● Отрывок:
Поворачиваюсь: «Мистер-Твистер»! И тут они все, комиссия, человек тридцать, на самом-то интересном месте, как зашипят мне: «Выйдете!» Возвращаюсь – у Пименова в руках экзаменационный лист, а Виль Владимирович – мне:
– Вот прямо выходите из института, и по первому же объявлению устраивайтесь на работу, если не получится, звоните мне, – и дал телефон.
Так и сделала, дошла до «Щуки» и устроилась пожарником.
сентябрь 1974
Деньги (первую зарплату) украли, из «Щуки» выгнали (за то, что ушла на сессию, абсолютно, то есть, незаконно, но бороться и подавать в суд за место пожарника – смешно), испохабили трудовую книжку 31 статьей (за невыход на работу). Вернулась жить к Марине. Остается ждать, пока Вова вселит в н а ш кооператив. Опять какого-нибудь подвоха (вроде того, что было в декабре, когда дали квартиру в Банном, и я ее посмотрела и полюбила, а потом продали ее по блату неизвестно кому) – уже не выдержу.

● Данные:
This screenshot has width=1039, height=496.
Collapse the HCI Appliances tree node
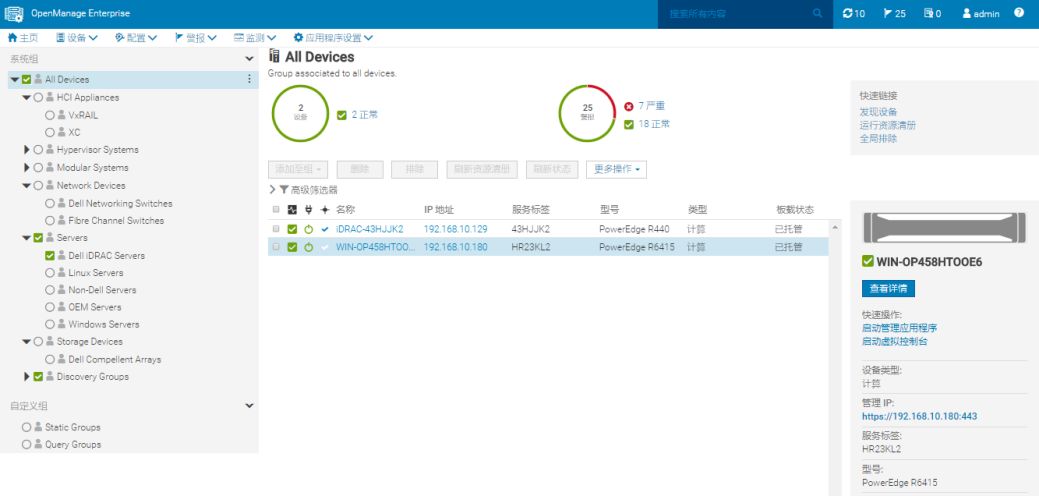coord(27,98)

● Что сделать: Замени «кооператив» на «дом» и перепиши отрывок от «Так и сделала, дошла» до «уже не выдержу.».

● Результат:
Так и сделала, дошла до «Щуки» и устроилась пожарником.
сентябрь 1974
Деньги (первую зарплату) украли, из «Щуки» выгнали (за то, что ушла на сессию, абсолютно, то есть, незаконно, но бороться и подавать в суд за место пожарника – смешно), испохабили трудовую книжку 31 статьей (за невыход на работу). Вернулась жить к Марине. Остается ждать, пока Вова вселит в н а ш дом. Опять какого-нибудь подвоха (вроде того, что было в декабре, когда дали квартиру в Банном, и я ее посмотрела и полюбила, а потом продали ее по блату неизвестно кому) – уже не выдержу.